If a corporate mobile phone is lost, what can the finder obtain from it? Many corporate phones have access to email, as well as potentially confidential notes or even contacts. We help our customers consider the risks that deploying a mobile solution may carry, and ensure that they take adequate steps to prevent a mobile phone being compromised.
We have undertaken many such projects for clients, including iPhone reviews, and configuration reviews for a Blackberry Enterprise Server. We also have an in-depth understanding of 2.5G (GSM)/3G(UMTS) networks.
Voice over IP (VoIP) networks can fall victim to the same security risks that threaten data networks, so Context always recommends thorough and rigorous security testing of any VoIP network. These tests include a reconnaissance exercise to determine which protocols are in use; examination of all types of VoIP handsets in use within the network, together with voice servers and border protection systems; network sniffing, to collect VoIP calls then replay them in an audio format; assessment of the potential to use the network for a denial of service (DoS) attack; and packet analysis to assess authentication mechanisms.

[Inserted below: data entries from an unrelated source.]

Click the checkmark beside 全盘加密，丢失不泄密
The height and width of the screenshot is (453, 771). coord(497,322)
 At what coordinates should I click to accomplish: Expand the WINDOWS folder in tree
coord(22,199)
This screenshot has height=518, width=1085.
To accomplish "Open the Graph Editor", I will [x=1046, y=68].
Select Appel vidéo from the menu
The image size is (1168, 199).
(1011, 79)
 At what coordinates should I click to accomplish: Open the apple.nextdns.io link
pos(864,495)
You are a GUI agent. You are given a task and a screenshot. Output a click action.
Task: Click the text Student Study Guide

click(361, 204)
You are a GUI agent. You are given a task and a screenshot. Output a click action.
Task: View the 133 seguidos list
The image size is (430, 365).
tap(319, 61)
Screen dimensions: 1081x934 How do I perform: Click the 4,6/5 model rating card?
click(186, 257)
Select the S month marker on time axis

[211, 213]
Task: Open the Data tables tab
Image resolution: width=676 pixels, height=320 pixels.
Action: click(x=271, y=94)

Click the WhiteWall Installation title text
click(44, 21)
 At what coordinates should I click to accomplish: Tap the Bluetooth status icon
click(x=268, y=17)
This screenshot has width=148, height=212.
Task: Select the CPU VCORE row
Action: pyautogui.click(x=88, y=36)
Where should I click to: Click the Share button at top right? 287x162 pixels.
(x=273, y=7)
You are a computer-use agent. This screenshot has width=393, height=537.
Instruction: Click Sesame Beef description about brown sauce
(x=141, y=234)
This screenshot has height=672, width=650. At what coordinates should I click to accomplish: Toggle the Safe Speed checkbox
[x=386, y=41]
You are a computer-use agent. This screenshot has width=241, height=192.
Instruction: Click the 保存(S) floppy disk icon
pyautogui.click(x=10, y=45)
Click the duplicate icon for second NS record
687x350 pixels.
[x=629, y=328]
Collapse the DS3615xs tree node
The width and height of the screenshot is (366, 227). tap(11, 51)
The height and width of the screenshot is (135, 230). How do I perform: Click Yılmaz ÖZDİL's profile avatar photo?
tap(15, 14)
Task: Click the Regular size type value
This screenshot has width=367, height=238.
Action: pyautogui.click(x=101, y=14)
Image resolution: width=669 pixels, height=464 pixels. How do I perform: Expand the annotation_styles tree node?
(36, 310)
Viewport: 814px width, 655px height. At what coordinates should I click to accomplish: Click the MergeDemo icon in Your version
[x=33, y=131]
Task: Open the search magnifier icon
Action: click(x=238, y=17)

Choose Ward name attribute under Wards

Context has comprehensive experience of security testing for wireless technologies, a common source of security problems. Here, vulnerabilities may be created in a variety of unexpected ways. For example, staff may install –possibly for illicit but not necessarily malicious purposes – unauthorised, inadequately secured wireless devices that bypass existing security measures or corporate internet usage policies. This may then create a point of entry for malicious attacks. Our expertise helps ensure that clients are able to identify and resolve these kinds of issues. We have particular experience in testing, and finding significant vulnerabilities, in large enterprise wireless deployments which utilise enterprise grade authentication and encryption standards.